Zoom weddings, outdoor dining in the depths of winter, foregoing shows and concerts altogether — these pandemic-driven trends likely won’t endure, at least beyond a few devoted outliers.

But a high-stakes medical trend that could save lives and cut costs will persist well-after the COVID pandemic, says Jonathan Bush, the CEO of a health care startup called Zus Health. The explosion of telemedicine during the pandemic brought a “permanent” improvement in the acquisition and sorting of medical data that could affect treatment for the vast majority of ailments, Bush told Yahoo Finance in a new interview.

Electronic communication between a patient and physician affords an immense opportunity for detailed, actionable data, Bush said.

“The idea of messaging a care team or a provider is actually better documentation than even the most granular set of drop-down menus in an electronic medical record,” Bush said. “Because we’ve gotten good at machine reading language and looking for patterns.”

“Getting all that chatter back and forth over a long period of time, particularly on the 80% of our health care that is behaviorally rooted disease,” he said. “That chatter being machine readable, as opposed to lost to history between you and your doctor as you sit there naked on the wax paper — that improvement is permanent.”

For decades, hospitals recorded patient information on paper records that proved difficult for retaining an individual’s medical details and sharing them with other doctors.

In 2009, as part of the economic stimulus signed by then-President Barack Obama in the aftermath of the Great Recession, the HITECH Act encouraged hospitals to keep electronic medical records and uptake increased significantly.

Nearly 90% of hospitals record patient information on electronic records, according to a Centers for Disease Control study in 2019.

But the explosion of telemedicine during the pandemic expands the potential to record patient data, since a significant portion of interaction between patient and physician occurs online, Bush said.

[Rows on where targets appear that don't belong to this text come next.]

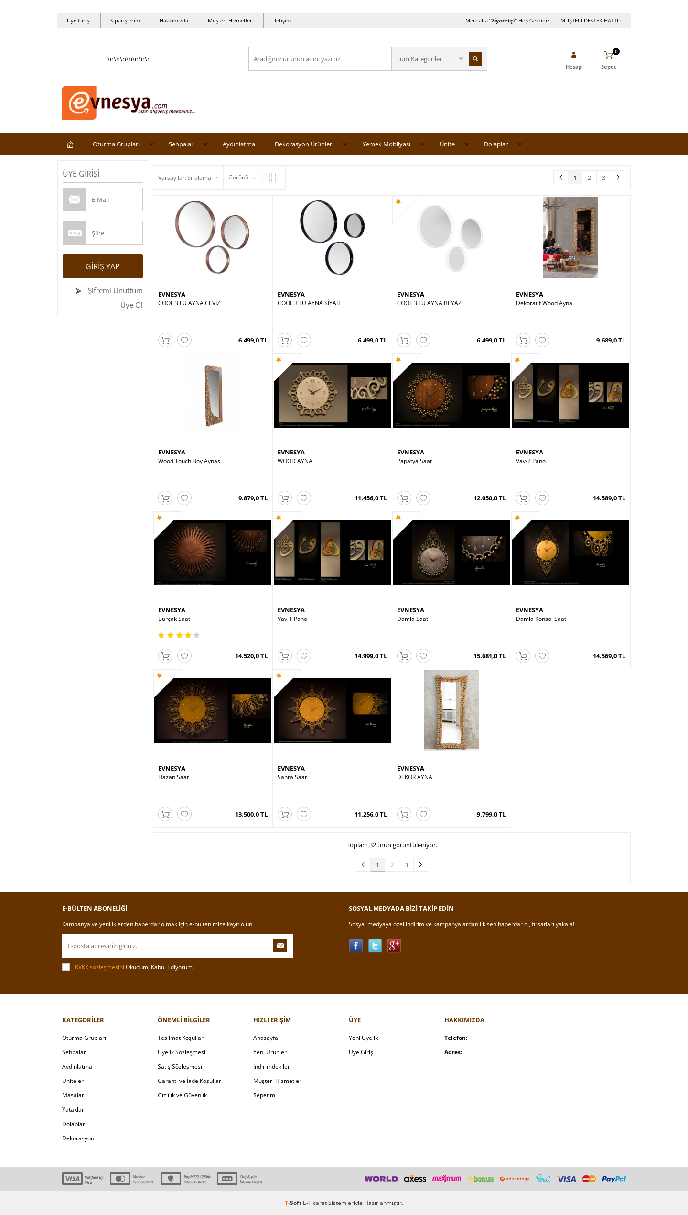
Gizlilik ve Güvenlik (182, 1095)
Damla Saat (412, 619)
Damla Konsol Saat (541, 619)
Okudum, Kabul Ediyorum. (128, 967)
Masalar (73, 1095)
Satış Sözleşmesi (180, 1066)
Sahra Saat (292, 777)
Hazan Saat (173, 777)
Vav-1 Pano (292, 619)
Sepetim (264, 1095)
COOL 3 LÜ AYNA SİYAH (309, 303)
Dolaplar (496, 144)
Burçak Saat (174, 619)
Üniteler (73, 1081)
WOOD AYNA (295, 461)
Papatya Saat (414, 461)
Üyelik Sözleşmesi (181, 1052)
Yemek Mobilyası (386, 144)
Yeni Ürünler (270, 1052)
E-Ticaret (315, 1203)
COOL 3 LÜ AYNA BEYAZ (429, 303)
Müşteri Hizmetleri (231, 20)
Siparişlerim (125, 20)
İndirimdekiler (271, 1066)
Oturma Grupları (116, 144)
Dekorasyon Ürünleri (304, 144)
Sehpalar (181, 144)
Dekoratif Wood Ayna (544, 303)
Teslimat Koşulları (181, 1038)
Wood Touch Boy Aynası (190, 461)
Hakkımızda (174, 20)
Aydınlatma (239, 144)
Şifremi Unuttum (114, 290)
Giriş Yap (103, 266)
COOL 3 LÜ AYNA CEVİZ (189, 303)
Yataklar (73, 1109)
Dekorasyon (78, 1138)
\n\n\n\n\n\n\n (129, 89)
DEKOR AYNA (414, 777)
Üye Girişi (79, 20)
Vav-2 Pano (531, 461)
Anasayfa (265, 1038)
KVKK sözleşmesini (99, 967)
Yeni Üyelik (363, 1038)
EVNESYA (171, 294)
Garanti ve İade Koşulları (190, 1081)
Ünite (447, 144)
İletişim (282, 20)
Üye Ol (131, 304)
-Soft (294, 1203)
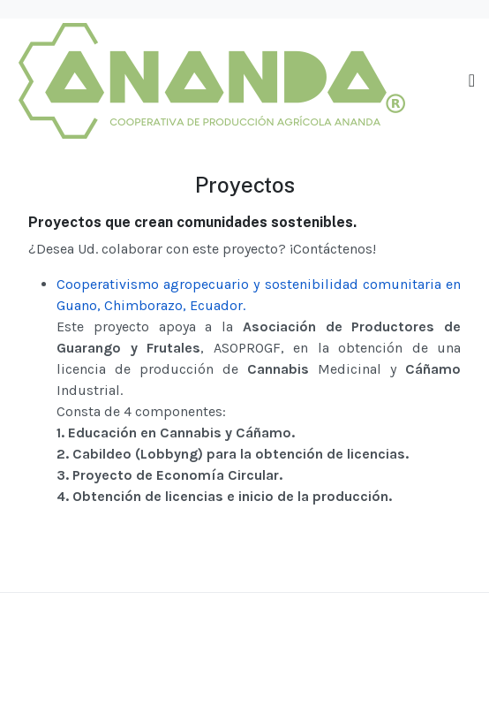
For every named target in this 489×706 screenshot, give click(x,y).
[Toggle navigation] (472, 81)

The use of telemedicine increased dramatically during the pandemic. In 2020, the share of medicare visits conducted through telemedicine jumped 63-fold, from about 840,000 in 2019 to 52.7 million the following year, according to a report from the U.S. Department of Health and Human Services.

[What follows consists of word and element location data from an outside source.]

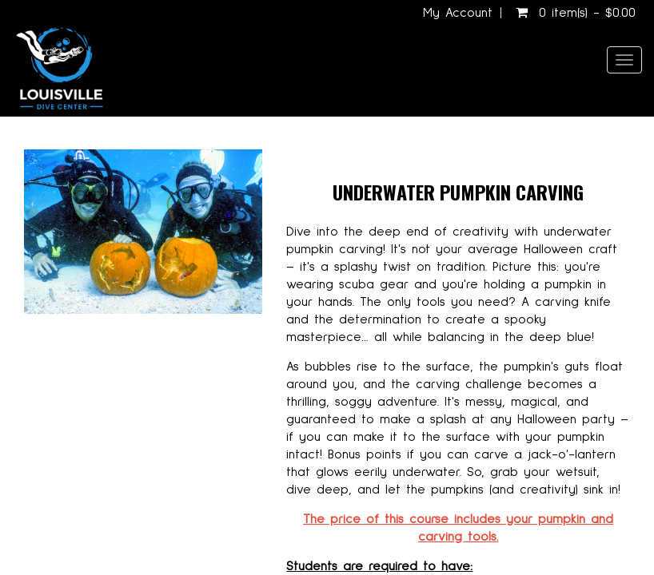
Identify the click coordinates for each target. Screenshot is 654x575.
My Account (457, 12)
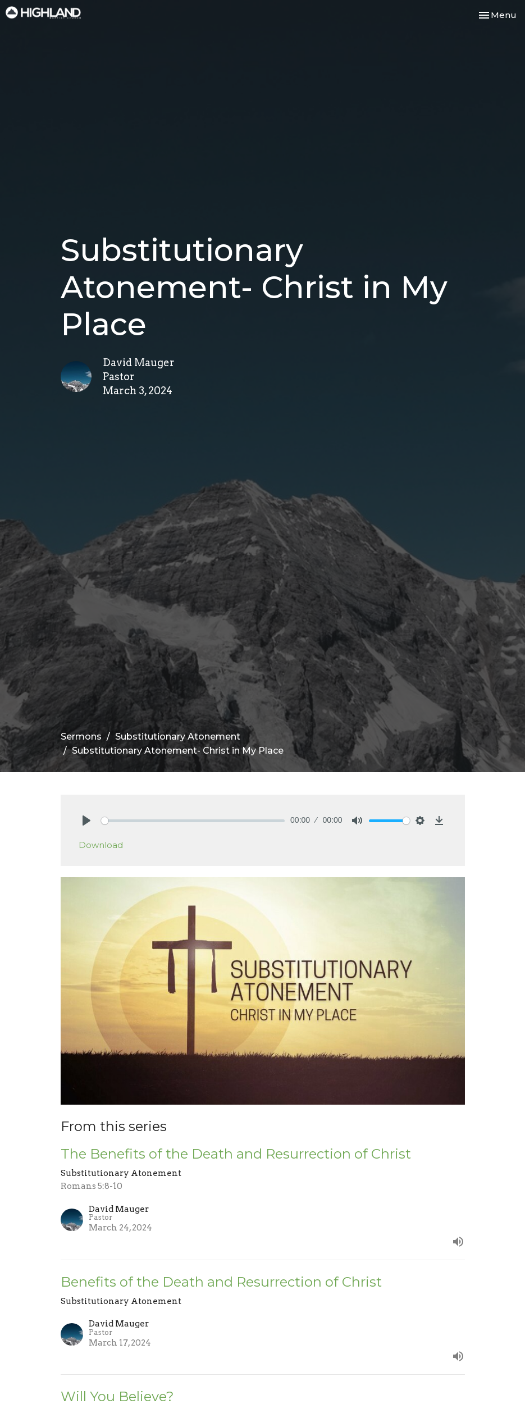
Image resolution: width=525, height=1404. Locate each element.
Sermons (81, 736)
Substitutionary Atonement (177, 736)
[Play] (86, 820)
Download (101, 845)
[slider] (193, 820)
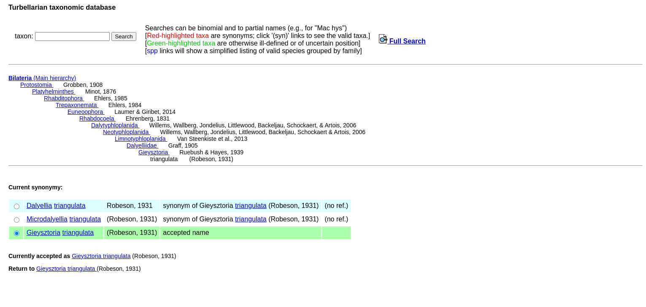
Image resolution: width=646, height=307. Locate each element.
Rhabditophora (64, 98)
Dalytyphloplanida (115, 125)
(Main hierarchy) (42, 78)
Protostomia (37, 84)
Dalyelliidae (142, 145)
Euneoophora (86, 111)
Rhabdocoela (97, 118)
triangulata (70, 205)
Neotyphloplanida (126, 132)
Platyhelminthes (54, 91)
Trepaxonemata (77, 105)
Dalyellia (39, 205)
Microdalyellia (47, 219)
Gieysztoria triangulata (101, 256)
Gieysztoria (154, 152)
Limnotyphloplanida (141, 138)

By February 2021, telemedicine appointments had leveled off but still accounted for a share of U.S. insurance claims 38 times larger than it had pre-pandemic, a McKinsey & Company report found.

The uptick in virtual doctor’s appointments revealed that much of the patient-physician relationship can be conducted online more effectively and at reduced cost, said Bush, who chairs the board of health delivery and insurance company Firefly Health.

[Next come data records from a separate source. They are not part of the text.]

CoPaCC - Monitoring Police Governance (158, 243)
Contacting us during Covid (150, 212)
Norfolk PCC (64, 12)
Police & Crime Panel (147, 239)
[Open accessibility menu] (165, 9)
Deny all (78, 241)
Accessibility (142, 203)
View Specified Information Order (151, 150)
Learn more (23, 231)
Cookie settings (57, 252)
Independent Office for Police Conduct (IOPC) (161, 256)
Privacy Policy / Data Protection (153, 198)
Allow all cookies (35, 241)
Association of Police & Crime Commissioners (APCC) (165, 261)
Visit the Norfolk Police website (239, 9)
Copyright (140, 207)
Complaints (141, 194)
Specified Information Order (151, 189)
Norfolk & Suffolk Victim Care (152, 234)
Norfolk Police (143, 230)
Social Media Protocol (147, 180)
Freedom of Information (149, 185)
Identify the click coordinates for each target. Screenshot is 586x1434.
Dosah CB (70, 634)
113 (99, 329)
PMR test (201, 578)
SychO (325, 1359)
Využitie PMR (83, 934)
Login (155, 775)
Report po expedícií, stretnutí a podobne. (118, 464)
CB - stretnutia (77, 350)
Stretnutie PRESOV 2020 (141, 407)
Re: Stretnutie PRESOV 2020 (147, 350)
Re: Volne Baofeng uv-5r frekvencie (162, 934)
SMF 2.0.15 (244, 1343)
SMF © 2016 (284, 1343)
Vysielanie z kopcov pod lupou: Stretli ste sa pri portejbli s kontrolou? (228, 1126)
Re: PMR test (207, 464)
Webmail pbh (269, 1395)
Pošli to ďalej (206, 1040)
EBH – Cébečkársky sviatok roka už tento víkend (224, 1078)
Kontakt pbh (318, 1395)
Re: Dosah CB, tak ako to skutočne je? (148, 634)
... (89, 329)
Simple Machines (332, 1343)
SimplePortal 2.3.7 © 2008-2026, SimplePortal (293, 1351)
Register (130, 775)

In this Thursday, Dec. 20, 2012 photo, Dr. Terry Rabinowitz, right, talks with nurse Leslie Orelup at Helen Porter Nursing Home in Burlington, Vt. (AP Photo/Toby Talbot)

“It’s absolutely the case that the percentage of stuff that can be done as well or actually better — significantly better at any price — turns out to be much cheaper,” he said. “It has exploded.”

To be sure, some exams and treatments need to take place in person, Bush said.

Many people in the U.S. delayed or forwent surgeries during the pandemic. Researchers at Stanford University found a 48% decrease in the number of surgeries performed across the U.S. during the seven weeks after mid-March 2020, when compared with the same period in 2019.

But by the end of 2020, the number of surgeries stood just 10% below 2019 levels. the researchers found.

“There are surgeries that we’ve put off,” Bush said. “‘My hip hurts, I want to get a new one’ or whatever … There’s some stuff that of course has to go back.”